PASSAGE FOR REVIEW:
If you buy fresh asparagus for grilling, roasting, sautéing, stir-frying with beef, chicken or shrimp, pickling, and so on, it is good to know if you can give some to your rabbit. Is it safe for not?
Asparagus (Asparagus officinalis), known by other names like garden asparagus or sparrow grass, is a perennial flowering plant in the family Asparagaceae. It is a popular spring vegetable, where its young shoots are eaten before it begins budding. Otherwise, it will quickly become woody and inedible.
Can rabbits have asparagus? How much?
Yes. Rabbits can eat asparagus in moderation as a low-calorie healthy treat. Both the raw crunchy stems as well as the fibrous asparagus ends that may seem a little tough or inedible to us are ok, but no pickled or cooked asparagus.
On amounts, give them about five centimeters of the thicker side, and for the narrow side, you can make it twice the length. You can reduce the amount if your bunnies have other treats.
This vegetable is an excellent source of nutrients like zinc, vitamin B6, magnesium, calcium. It also has vitamins C, E, and K, thiamin, riboflavin, niacin, folic acid, iron, potassium, selenium, manganese, phosphorus, beta-carotene, protein, rutin, copper as well as a trace chromium mineral.

DATASET EXTRACT:
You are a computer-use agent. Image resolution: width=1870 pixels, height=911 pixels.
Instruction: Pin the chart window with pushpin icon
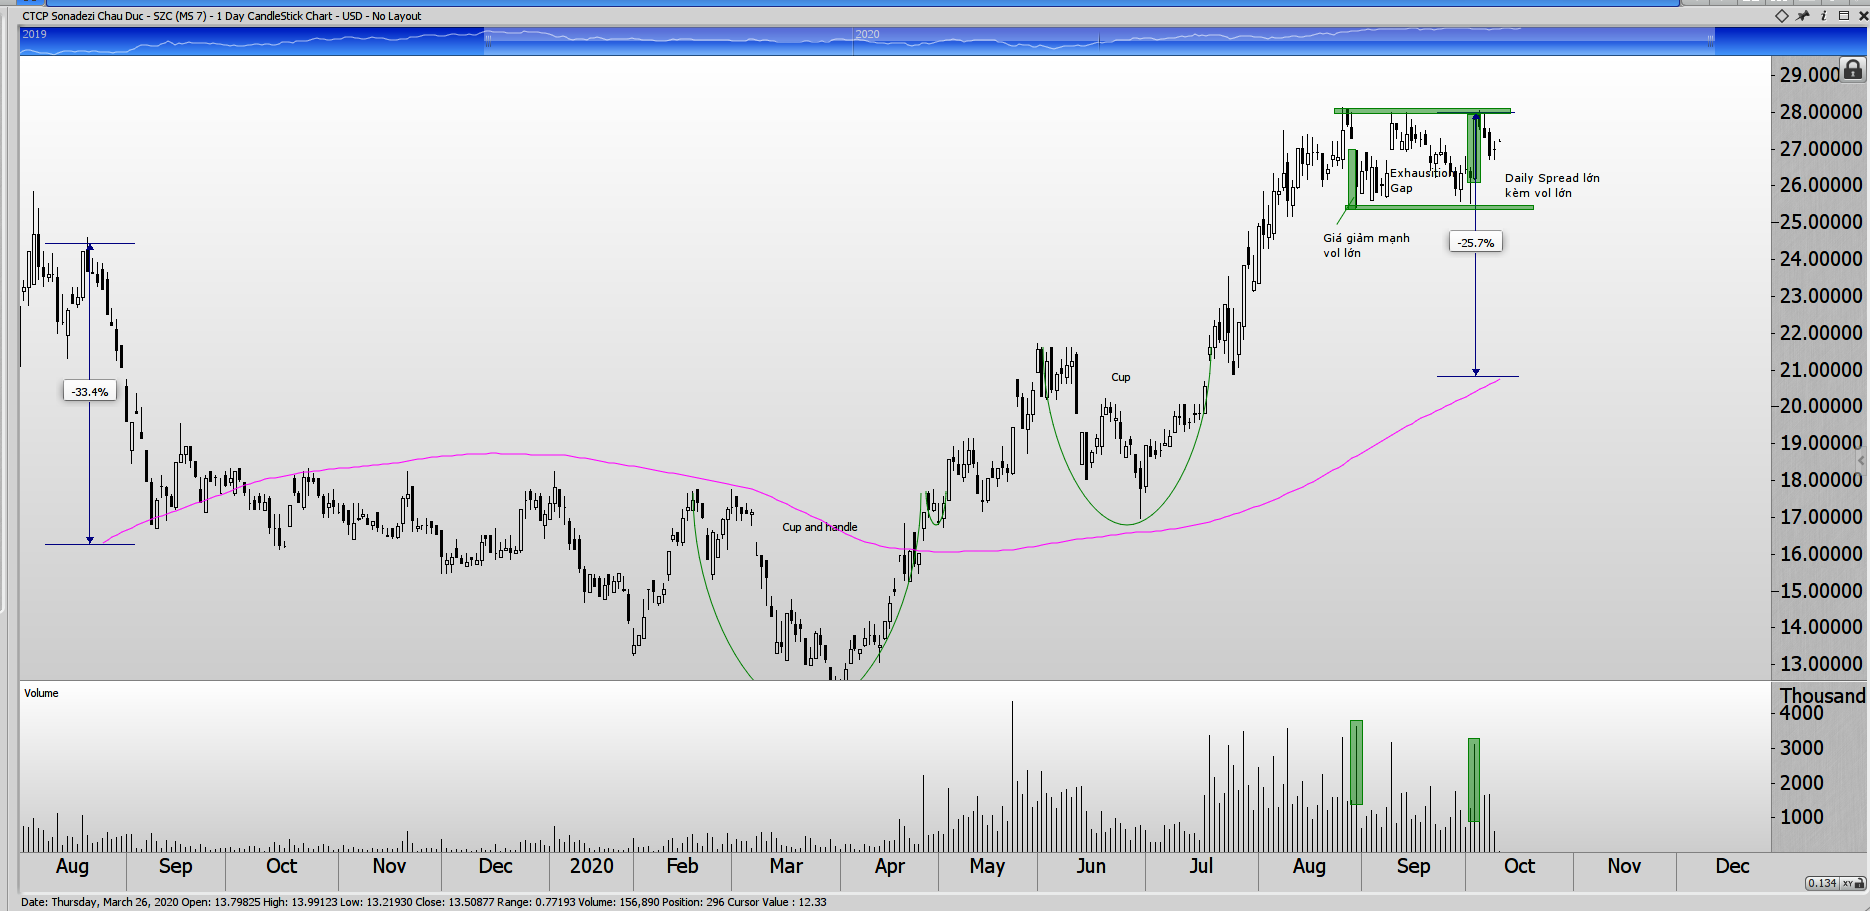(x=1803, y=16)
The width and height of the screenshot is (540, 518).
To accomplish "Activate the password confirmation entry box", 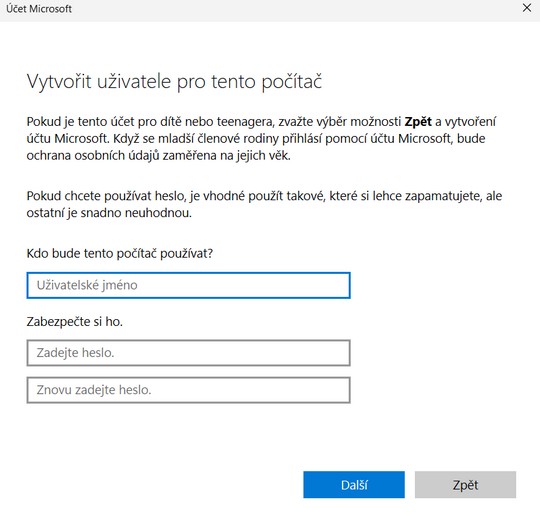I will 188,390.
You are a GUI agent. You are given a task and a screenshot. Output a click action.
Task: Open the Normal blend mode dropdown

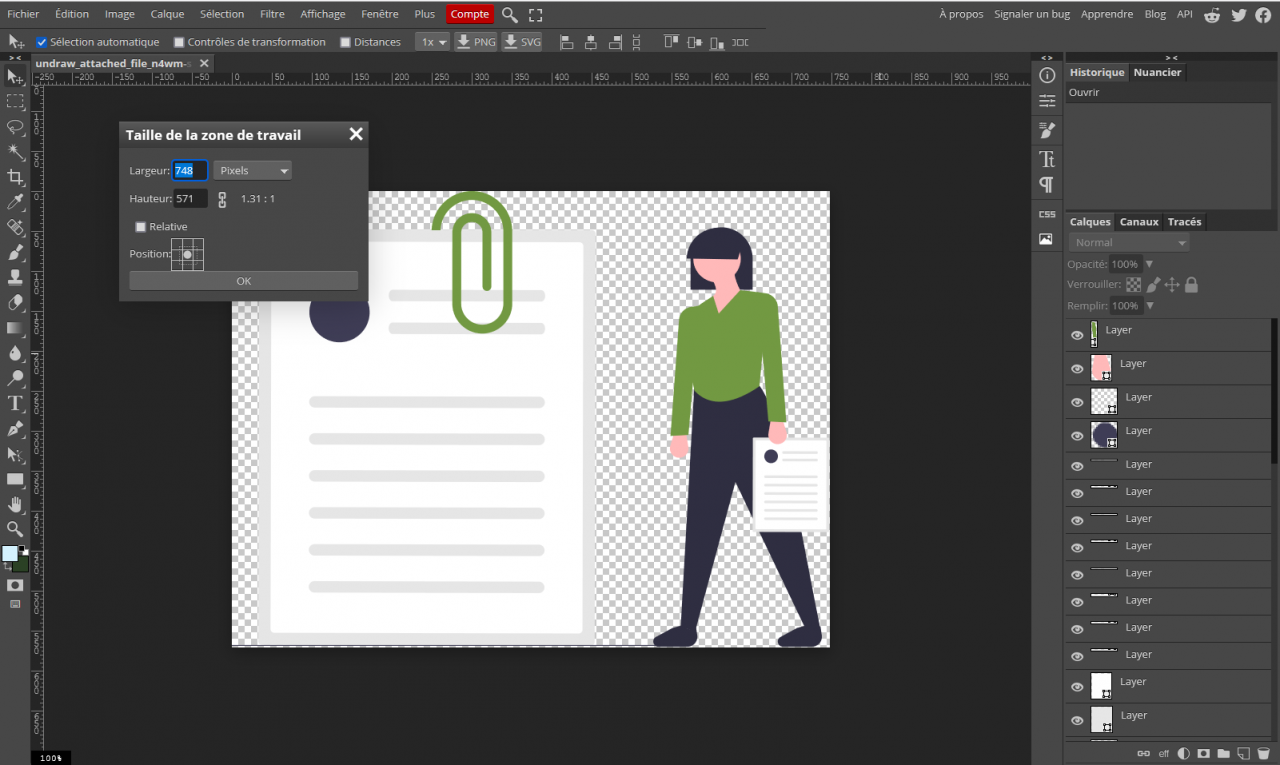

WHAT TO PRODUCE: Return the whole text on rabbits and asparagus above, word for word.

RESPONSE:
If you buy fresh asparagus for grilling, roasting, sautéing, stir-frying with beef, chicken or shrimp, pickling, and so on, it is good to know if you can give some to your rabbit. Is it safe for not?
Asparagus (Asparagus officinalis), known by other names like garden asparagus or sparrow grass, is a perennial flowering plant in the family Asparagaceae. It is a popular spring vegetable, where its young shoots are eaten before it begins budding. Otherwise, it will quickly become woody and inedible.
Can rabbits have asparagus? How much?
Yes. Rabbits can eat asparagus in moderation as a low-calorie healthy treat. Both the raw crunchy stems as well as the fibrous asparagus ends that may seem a little tough or inedible to us are ok, but no pickled or cooked asparagus.
On amounts, give them about five centimeters of the thicker side, and for the narrow side, you can make it twice the length. You can reduce the amount if your bunnies have other treats.
This vegetable is an excellent source of nutrients like zinc, vitamin B6, magnesium, calcium. It also has vitamins C, E, and K, thiamin, riboflavin, niacin, folic acid, iron, potassium, selenium, manganese, phosphorus, beta-carotene, protein, rutin, copper as well as a trace chromium mineral.